More good news: I got interested in the performance of this MPI stuff on analytic programs. So far I had only tested ODE problems where MPI is easily giving great speedups since the numerical cost per evaluation is really heavy such that the extra communication overhead is not relevant as my previous benchmark has shown.
So I am now calculating the same problem, but instead of an ODE integrator I am using analytical expressions and I have increased the number of jobs to calculate by a factor of 10 to in total 3200. Here are the strong scaling results:
These results are much better than I expected them. We are going from 1 core 2.4h run time down to just 10 minutes on 20 cores which is a whopping 14x speedup!

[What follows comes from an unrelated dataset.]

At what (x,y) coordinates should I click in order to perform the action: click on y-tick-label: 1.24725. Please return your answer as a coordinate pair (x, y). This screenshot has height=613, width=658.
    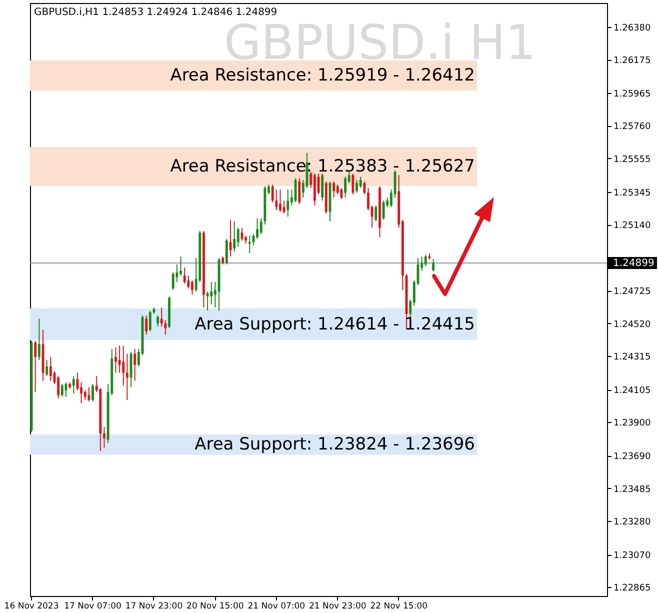
    Looking at the image, I should click on (632, 292).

However, thinking about it I figured that we can probably do better: The problem with analytical expressions is that they are so cheap to calculate and increasing the number of job chunks leads to an increased communication overhead (to and from the workers). But we can do a lot better:
We should change the design such that the there is a shared parameter 1D array theta and a 2D array eta. The theta will be distributed to all nodes and the 2D array will be chunked as usual. This way we can (depending on the problem) cut down the communication cost to the workers.

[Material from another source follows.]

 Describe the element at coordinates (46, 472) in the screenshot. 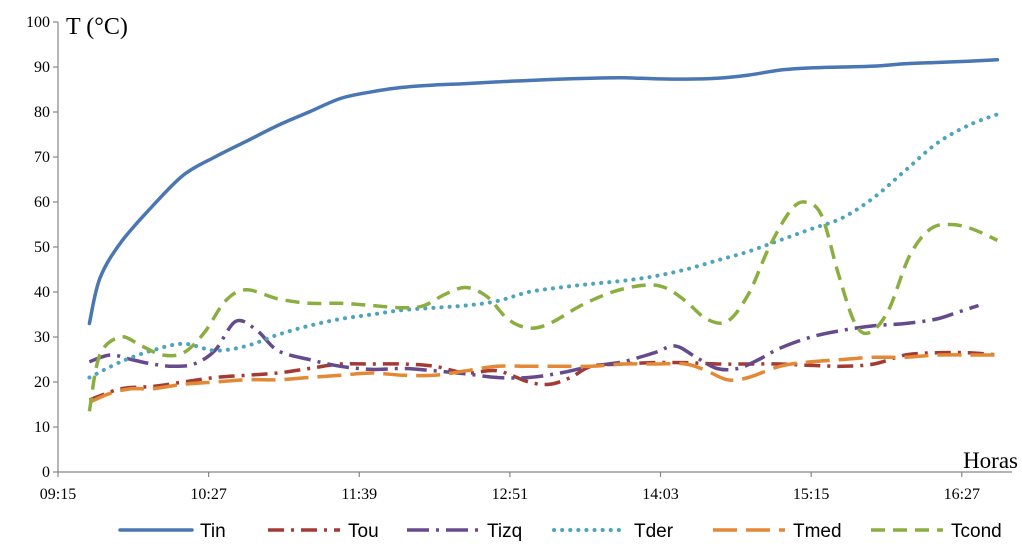

I see `y-tick-label: 0` at that location.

(and this is a BIG one): Currently, the function is designed to return all outputs which are generated. That’s fine and very useful, but extremely wasteful in a Stan program where we are only ever interested in the accumulated value of the log prob density and its derivatives. In short, we should introduce a
map_rect_mpi_lpdffunction which would expect that each function just returns a single value which is the accumulated log-prob for a given work chunk. This will dramatically reduce the communication from the workers backwards to the root. Now we do not need anymore to communicate all results and all partials, but we can directly on the workers run the reduction which is to sum up all terms respectively. As a nice by-product this will reduce the size of the AD stack enormously on the root node to a single entry!!!

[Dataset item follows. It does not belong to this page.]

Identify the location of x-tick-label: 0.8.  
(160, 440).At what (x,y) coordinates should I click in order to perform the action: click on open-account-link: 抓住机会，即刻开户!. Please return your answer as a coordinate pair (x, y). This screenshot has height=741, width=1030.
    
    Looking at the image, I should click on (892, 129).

I am currently running a benchmark where point 2 is approximately being done by just returning a single value per job chunk. The performance is much better as it looks, I will see. Now, this is quite exciting - and this is technique to run the reduction immediately will be much more beneficial for higher order auto diff. Simply because the reduction can happen directly on the local workers. I really hope I haven’t done a mistake in my thinking here… it sounds to good to be true.